The CDC recommends a “layered approach,” and that is certainly correct. Ventilation is necessary but not sufficient. Filters, on the other hand, present problems, the main one being that they are passive. They sit there waiting for pathogens to come to them. But not all pathogens do. Some continue to float in the air, and ventilation, as we saw in Marin, blow them all over an enclosed space. It’s almost certain that some pathogens won’t flow to where the HEPA unit is placed (in this case at the front of the room). In the back two rows, at a minimum of 24 feet away from the teacher, 37.5% of students tested positive.
The alternative to passive filtration is active antiviral elimination – that is, a system that sends particles throughout a space at high speed to deactivate pathogens chemically. Some of these systems also have deficiencies, including production of toxic byproducts like formaldehyde as well as ozone. More advanced versions, including one called Advanced Photocatalysis, developed by the Dallas firm ActivePure, create more efficient reactions, reducing rather than creating byproducts. In trials involving rooms that were already equipped with filter systems, Advanced Photocatalysis was found to reduce the level of pathogens by more than 50%.

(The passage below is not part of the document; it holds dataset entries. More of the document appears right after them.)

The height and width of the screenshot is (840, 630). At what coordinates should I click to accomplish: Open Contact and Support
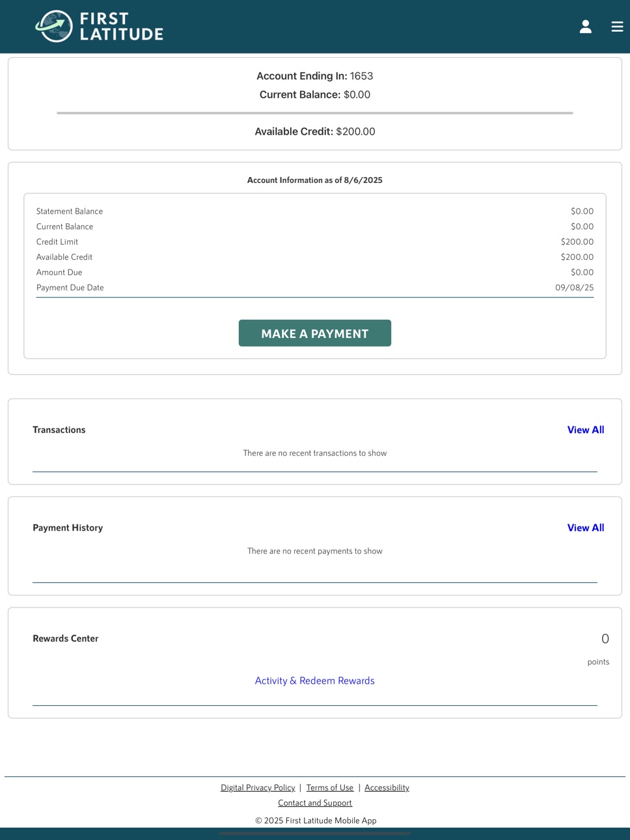pyautogui.click(x=315, y=803)
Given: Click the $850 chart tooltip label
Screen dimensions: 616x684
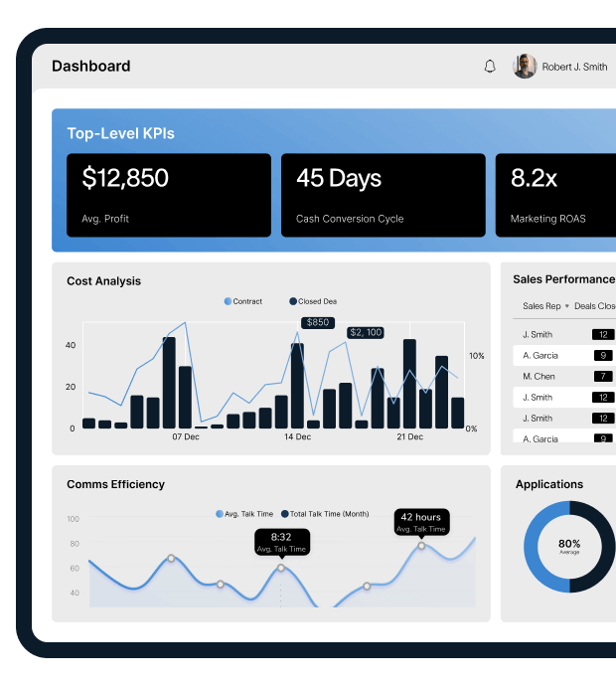Looking at the screenshot, I should tap(318, 322).
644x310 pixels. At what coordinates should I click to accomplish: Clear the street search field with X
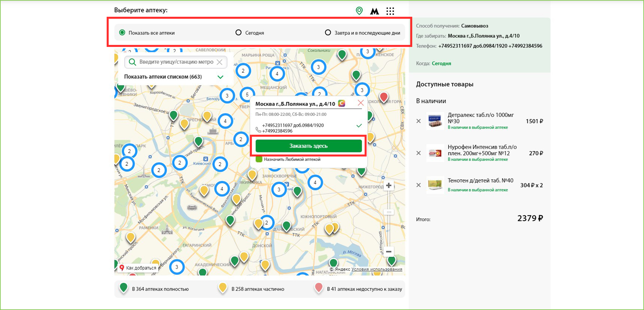point(219,62)
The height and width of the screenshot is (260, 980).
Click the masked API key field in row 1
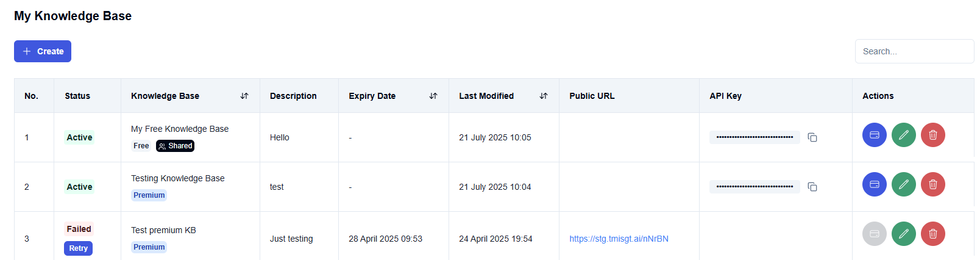[755, 137]
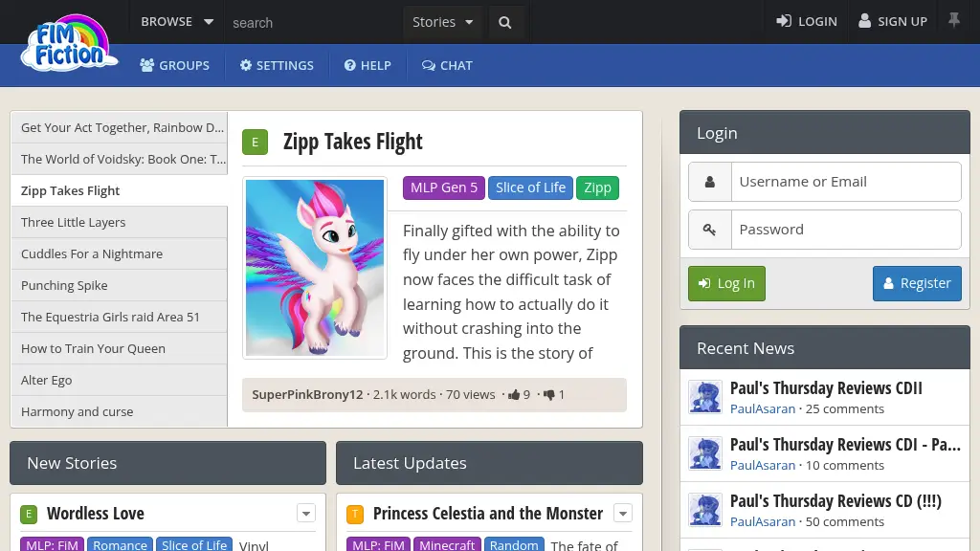This screenshot has height=551, width=980.
Task: Click the pin icon in top bar
Action: click(x=954, y=20)
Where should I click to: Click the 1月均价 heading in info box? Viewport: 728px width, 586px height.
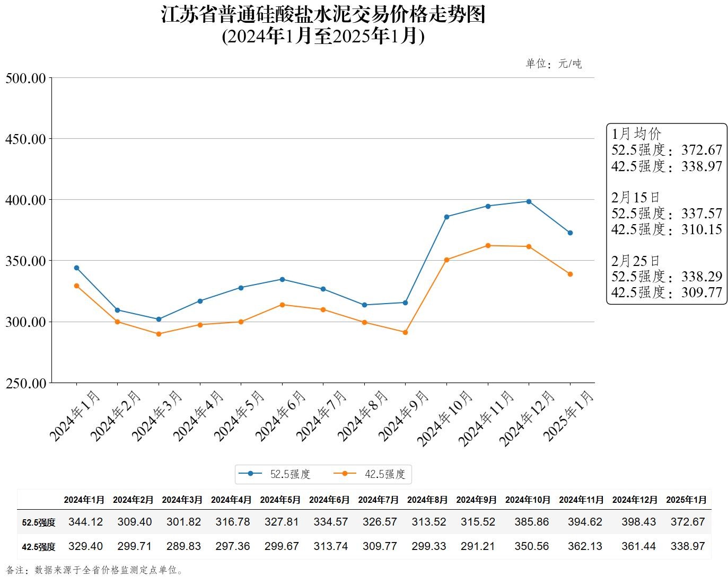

CDC is correct to advocate a layered response to COVID, but each of those layers needs to work with maximum effectiveness. Yes, the teacher should have been vaccinated, but it is clear that a large segment of the U.S. population will never be vaccinated. Yes, the teacher should have been wearing a mask, but all of the students evidently were and masking every minute of a workday or school day is nearly impossible. Yes, the teacher should have reported a possible infection right away, but as we enter the cold and flu season, not every runny nose equals COVID. Yes, ventilation is necessary, but large banks of windows were open on a California spring.
The layered element that needs addressing is one that supplements ventilation. In the case of Marin, mitigation was passive and demonstrably ineffective. Mitigation, it seems logical to conclude, needs to be active: seek and deactivate. The CDC and everyone concerned about limiting the damage of COVID would do well to look beyond HVAC industry guidance, as school systems in Philadelphia and throughout the country are currently doing.